Segment Start: AVAILABLE DATA

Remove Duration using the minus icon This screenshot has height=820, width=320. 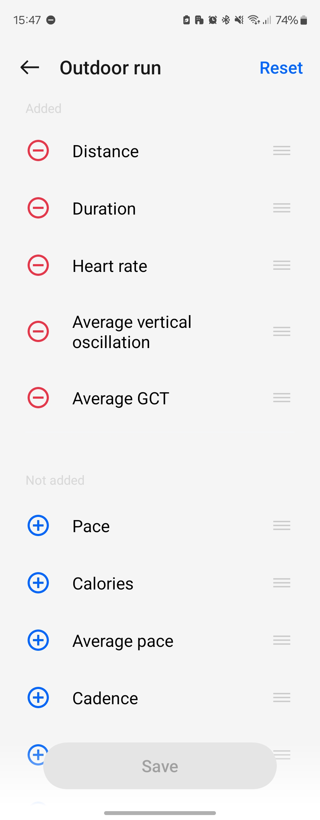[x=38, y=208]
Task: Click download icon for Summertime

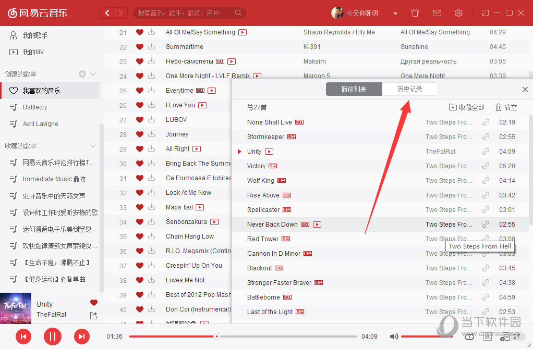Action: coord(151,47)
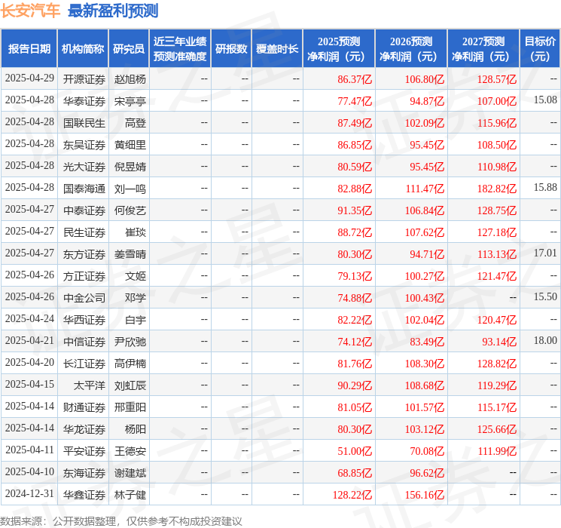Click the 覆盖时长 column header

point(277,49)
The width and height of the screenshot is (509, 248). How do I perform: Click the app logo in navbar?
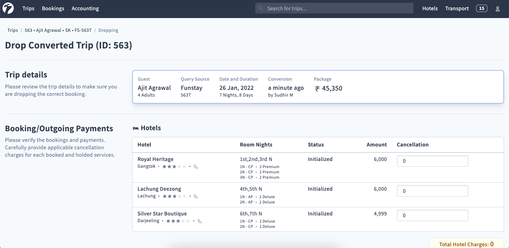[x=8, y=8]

Segment End: AVAILABLE DATA
Segment Start: AVAILABLE DATA

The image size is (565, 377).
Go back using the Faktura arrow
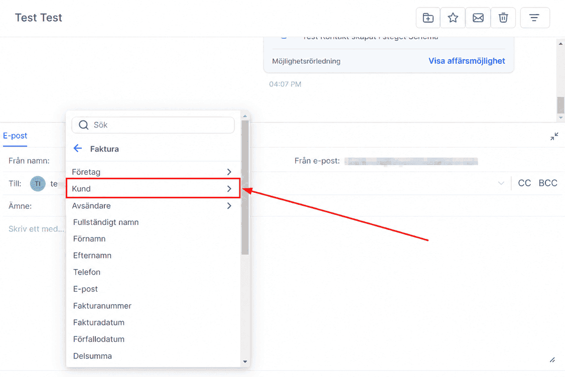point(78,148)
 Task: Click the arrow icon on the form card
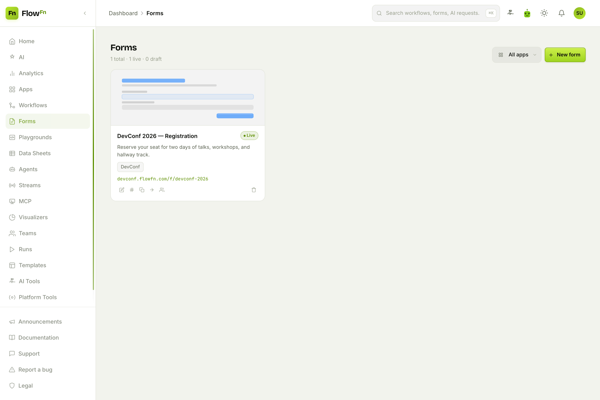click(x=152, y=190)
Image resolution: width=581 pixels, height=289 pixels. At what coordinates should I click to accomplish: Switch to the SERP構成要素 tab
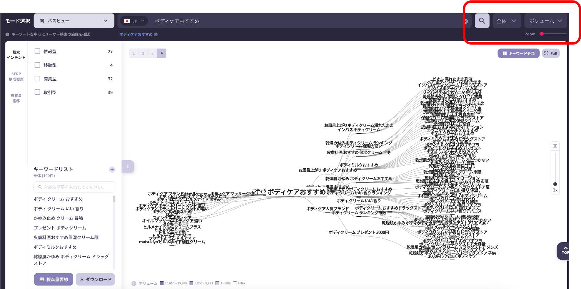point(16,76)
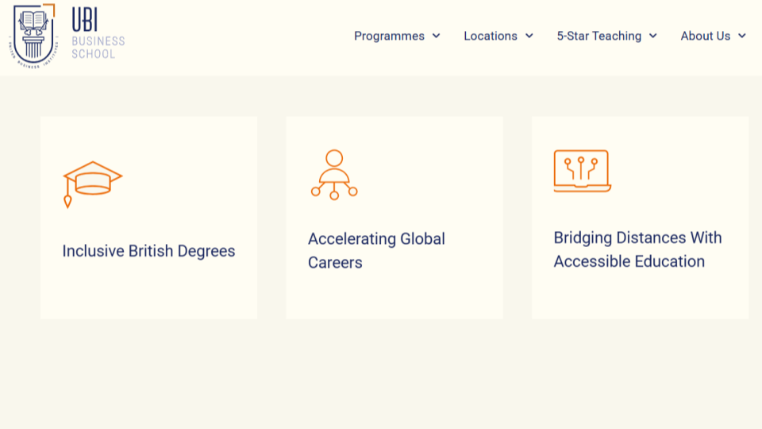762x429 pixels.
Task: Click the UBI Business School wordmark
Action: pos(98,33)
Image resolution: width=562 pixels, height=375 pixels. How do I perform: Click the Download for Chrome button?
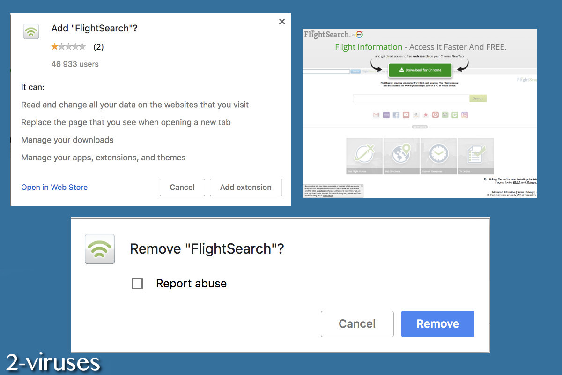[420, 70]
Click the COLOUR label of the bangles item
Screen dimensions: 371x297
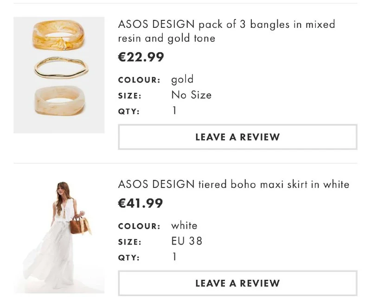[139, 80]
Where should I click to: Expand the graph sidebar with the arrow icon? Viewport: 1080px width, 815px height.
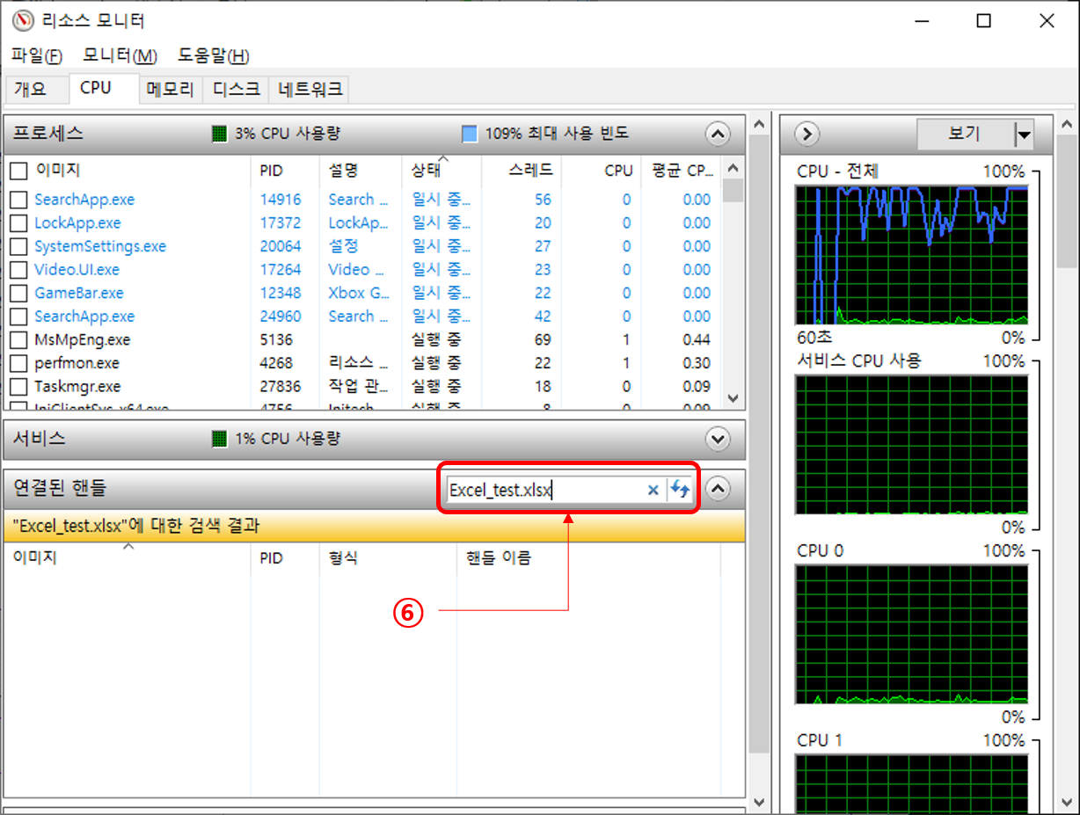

Segment End: AVAILABLE DATA

> EXERCISE GOAL
Output exactly, and only, the lines of the entries above from the one with "Image resolution: width=562" up to and including the one with "Where should I"; pictures are to be left out.

> RESPONSE BELOW
Image resolution: width=562 pixels, height=375 pixels. How do I perform: Click the Download for Chrome button?
[420, 70]
Click the COLOUR label of the bangles item
Screen dimensions: 371x297
[139, 80]
Where should I click to: Expand the graph sidebar with the arrow icon? Viewport: 1080px width, 815px height.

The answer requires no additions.